Daniel wiped his palms down his trousers then offered his hand. “Daniel Warren.”
“Elizabeth Milton.” Her hand was small and warm but her grip defied the term weaker sex. “And this is Chadwick Tremain.”
Her escort offered a curt nod and, without accepting Daniel’s extended hand, wound his arm through Elizabeth Milton’s.
“Mr. Warren,” he muttered in acknowledgment. Then to Elizabeth, “Our table’s waiting.”
She glanced over her shoulder as his team disappeared through the headquarters’ opened doors. Then, looking back at her companion, she angled her head, sending that blond waterfall cascading like a sheet of silk over one shoulder. “Y’all go on ahead, Chad. I’ll catch up.”
The man’s salt-and-pepper eyebrows knitted. “I told Michaels we’d be—”
“Chad.” She unwound her arm from his. “I’ll meet you inside.”
Daniel thought he heard the older man growl before he straightened the Windsor knot at his throat and sauntered away.
Daniel grunted. “Your boyfriend doesn’t like me much.”
“Boyfriend?” Those emeralds sparkled as she laughed. “Chad’s my financial advisor. He keeps an eye out for me.”
“You need looking after?”
A faint line creased between her eyebrows. “I suppose that’s a matter of opinion,” she said, before placing one cowboy boot in front of the other and heading at a leisurely pace up the path. “You sound like a Yankee, Mr. Warren.” She grinned at his custom-made black wool overcoat. “You dress like one, too. But I detect a hint of South Carolina in your accent.”
While Daniel’s throat swelled, he maintained his unaffected air. It had been years since his move. His escape. Few picked up on the remnants of a drawl anymore.
“These days, home’s a long way from Charleston,” he offered.
“You don’t miss the—”
“No,” he cut in with a quick smile. “I don’t.”
New York was just far enough away from the South and its memories. The only reason he was down this far was business, and as soon as that was concluded he’d roll his sleeves back down and red-eye it home to the life he’d built and loved.
“I hope you plan on seeing a little of our state while you’re here,” she went on as they strolled side by side.
“Famous for the Alamo, ten-gallon hats and, uh, longhorns.”
Her lips twitched at his leading look and inflection on his last word. “Oh, your design’s not entirely bad.”
He wanted to ask her what, in her opinion, would make a good design.
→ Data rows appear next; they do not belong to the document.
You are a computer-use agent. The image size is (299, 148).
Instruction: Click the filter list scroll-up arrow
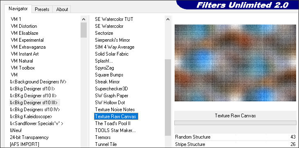(x=168, y=19)
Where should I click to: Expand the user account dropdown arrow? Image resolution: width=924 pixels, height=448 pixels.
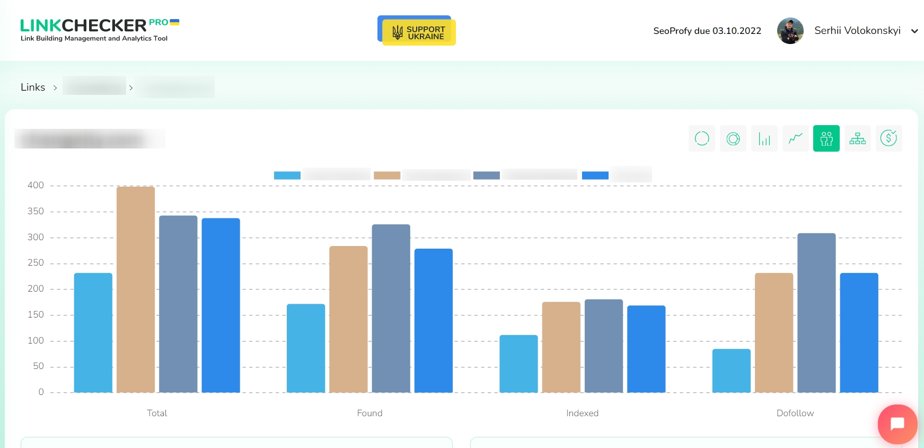pos(914,31)
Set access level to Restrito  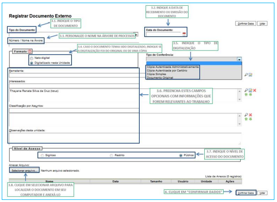[111, 155]
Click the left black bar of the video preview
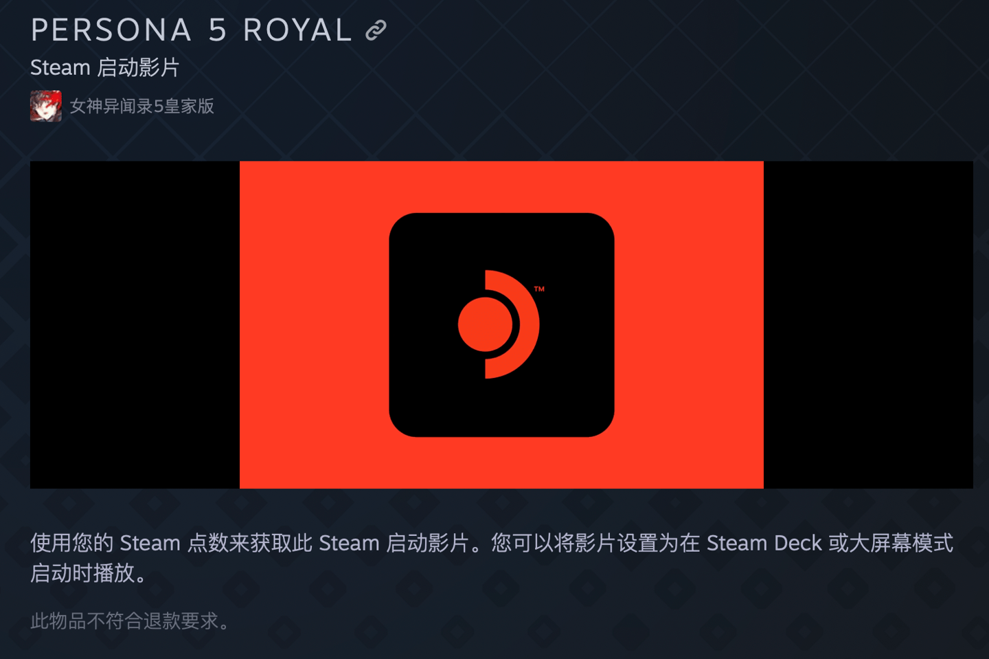 click(135, 324)
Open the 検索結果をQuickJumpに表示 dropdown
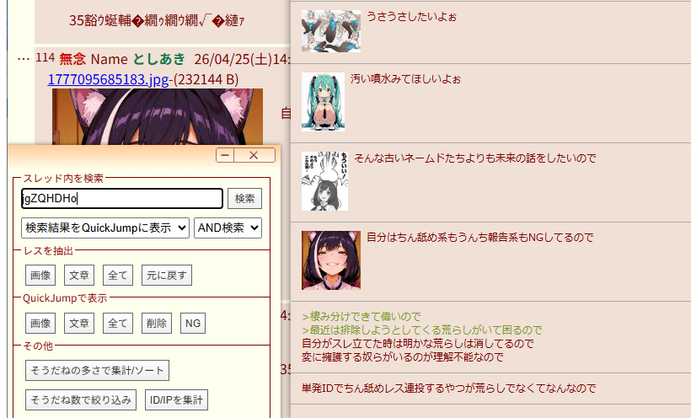 (x=105, y=228)
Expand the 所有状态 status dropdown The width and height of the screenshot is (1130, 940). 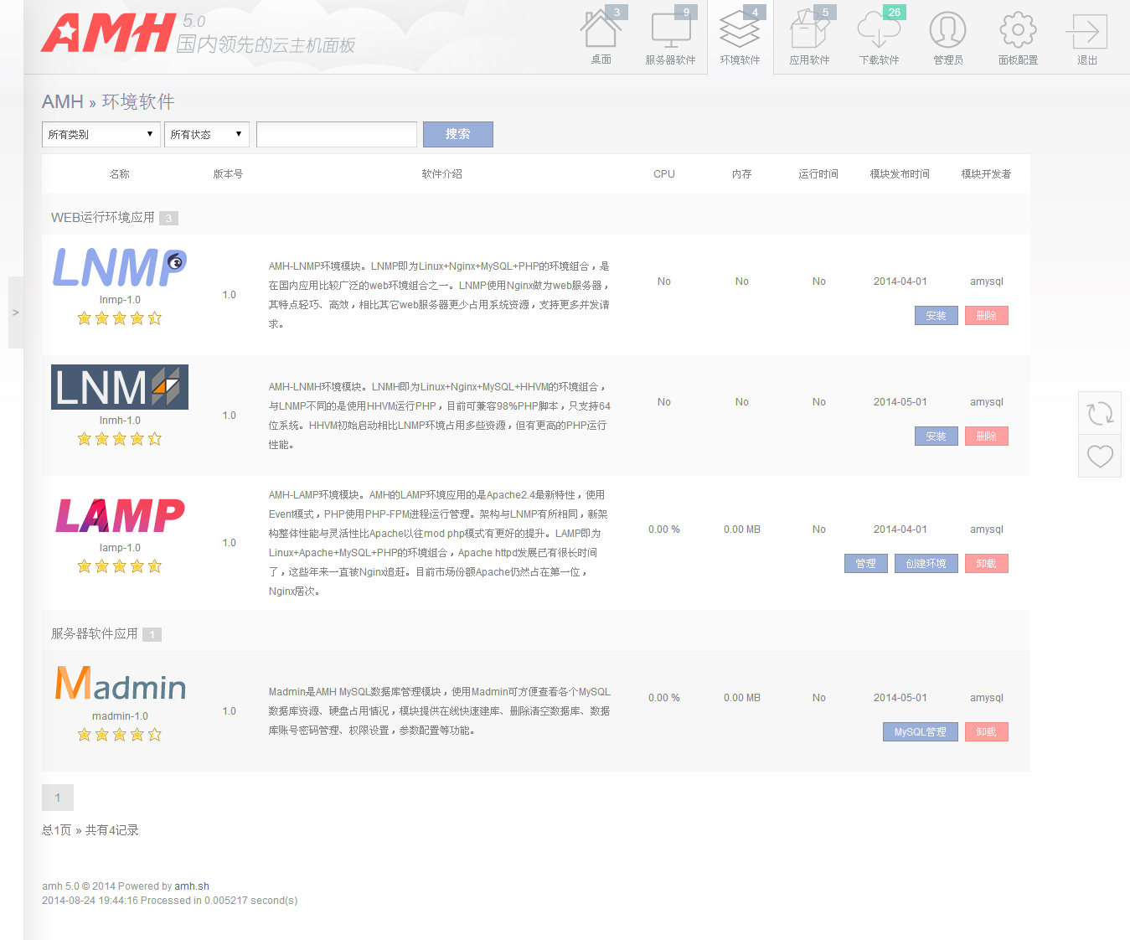(206, 134)
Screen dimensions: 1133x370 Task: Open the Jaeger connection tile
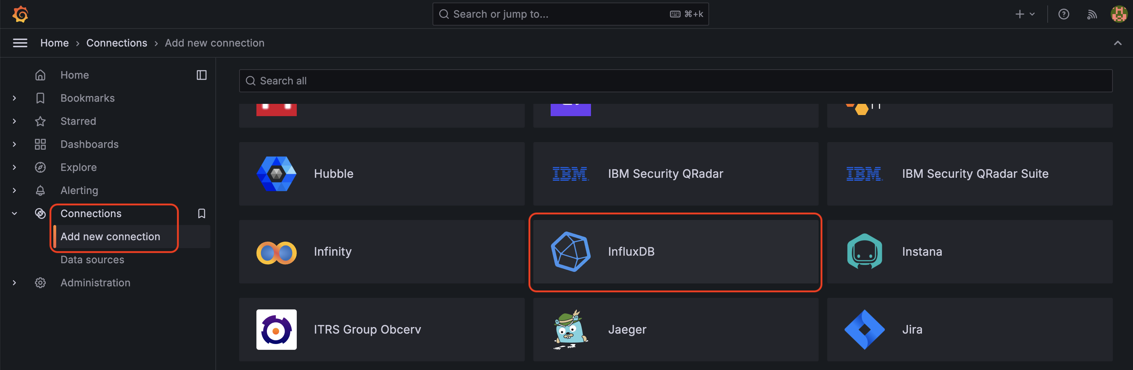(x=675, y=329)
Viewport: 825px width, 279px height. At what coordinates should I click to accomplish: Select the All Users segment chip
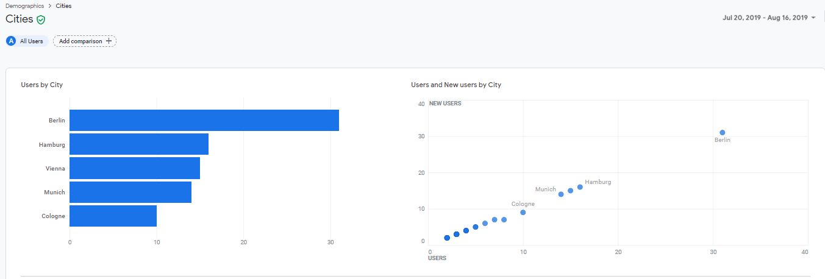point(27,41)
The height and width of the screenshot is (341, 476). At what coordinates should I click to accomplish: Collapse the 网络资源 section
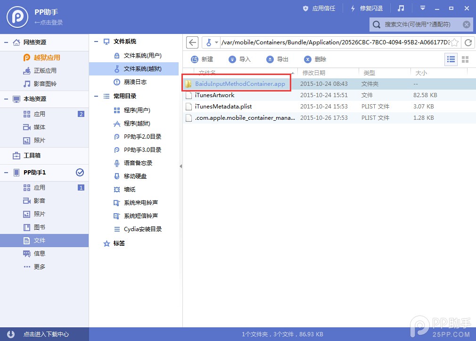pyautogui.click(x=6, y=42)
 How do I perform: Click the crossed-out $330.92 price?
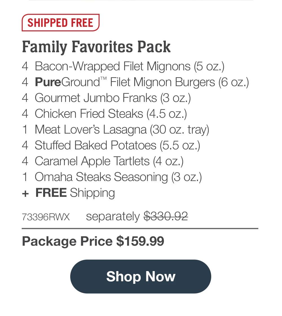(x=166, y=216)
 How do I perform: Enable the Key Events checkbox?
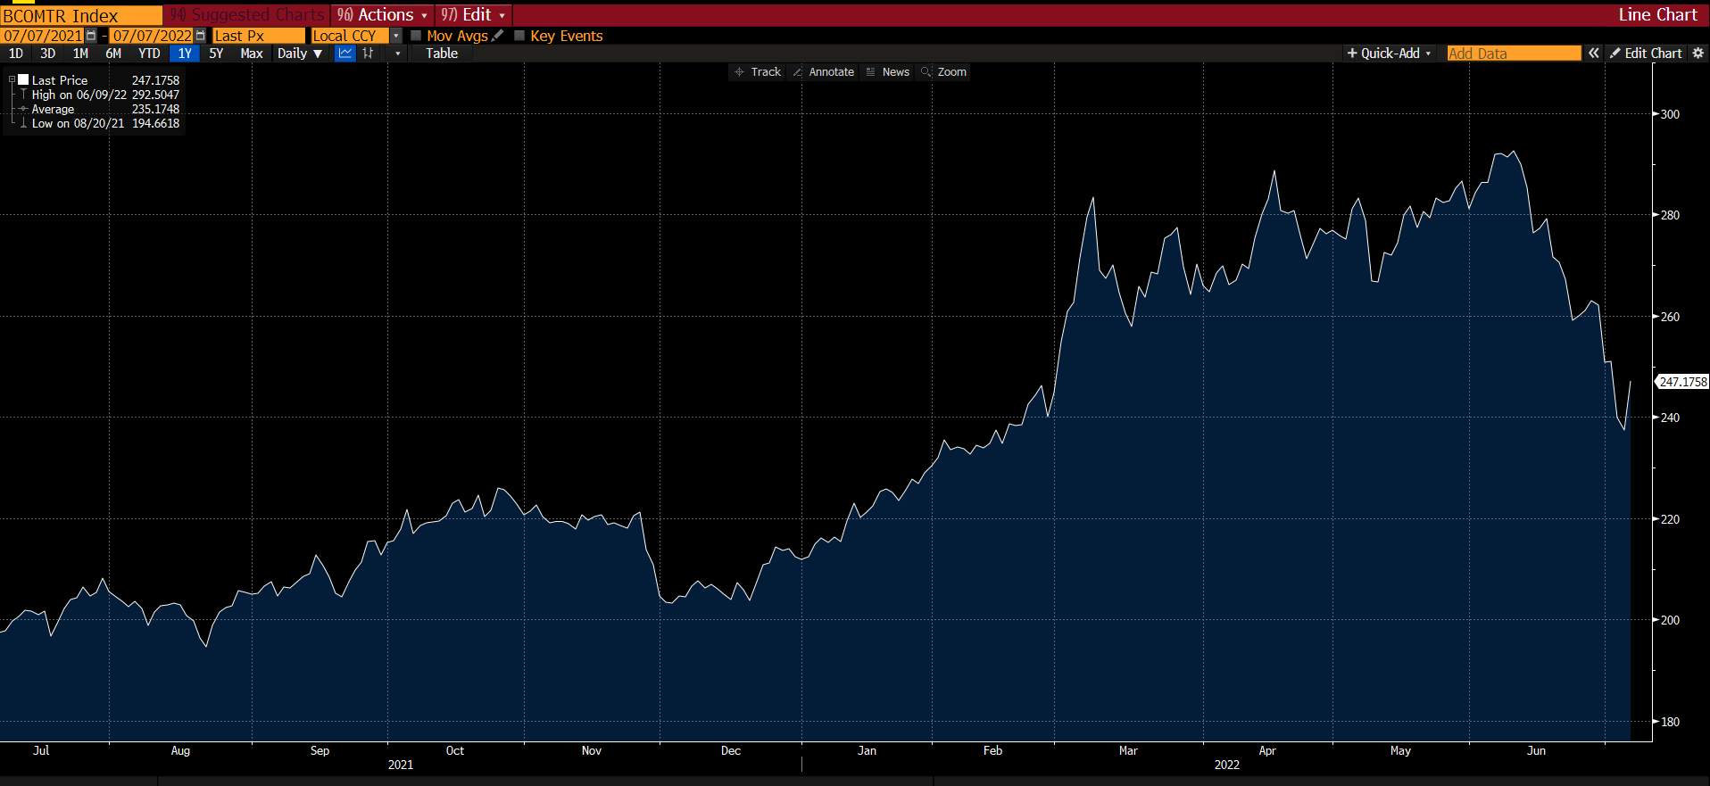pos(519,36)
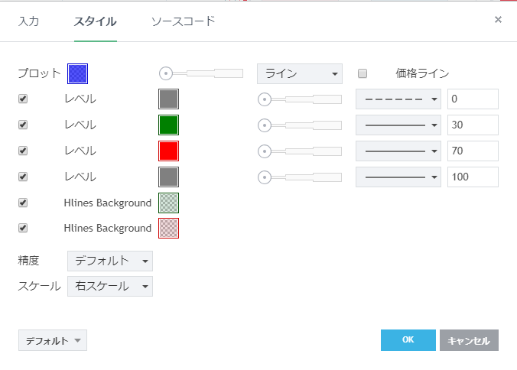Viewport: 517px width, 370px height.
Task: Click the red Hlines Background swatch
Action: pyautogui.click(x=168, y=228)
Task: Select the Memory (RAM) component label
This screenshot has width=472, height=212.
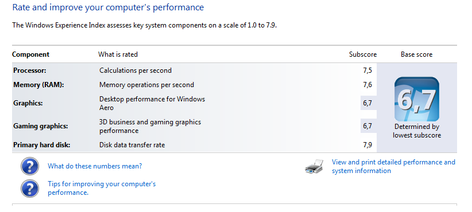Action: coord(39,85)
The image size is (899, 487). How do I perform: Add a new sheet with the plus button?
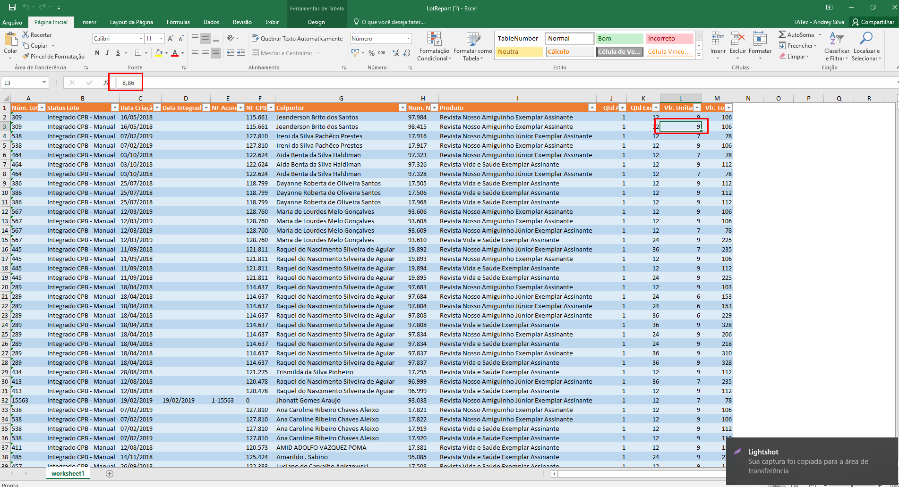[109, 474]
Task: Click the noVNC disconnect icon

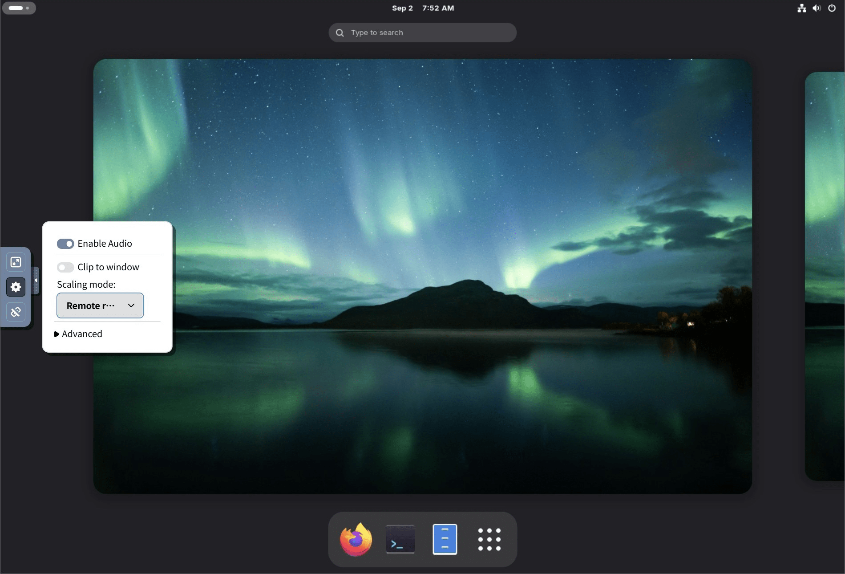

Which was crazy. Firstly, he was the guy with the credentials and, secondly, he didn’t need to complicate his limited time here by musing over someone who was, perhaps, ten years his junior and whose loyalty no doubt lay in her daddy’s oil fields and memories of the wild, Wild West.
Definitely not his scene.
Entering the club’s foyer, which was all dark wood and old-world smells and charm, he stopped to bid his little-known companion goodbye. But Elizabeth Milton’s attention had drifted elsewhere, to a sign hung over the entrance door.
“Abigail would’ve told you about this?” she asked.
He examined the iron-studded plaque and read the words burned into the wood. “Leadership, Justice and Peace.”
“The Texas Cattleman’s creed,” she explained reverently. “The words are strong enough without the legend that brought them together.” Her gaze caught his, so wide and innocent that something in his chest swelled to twice its size then fisted tight. “You ought to get Abigail to tell you the story. It might give you something to work with.”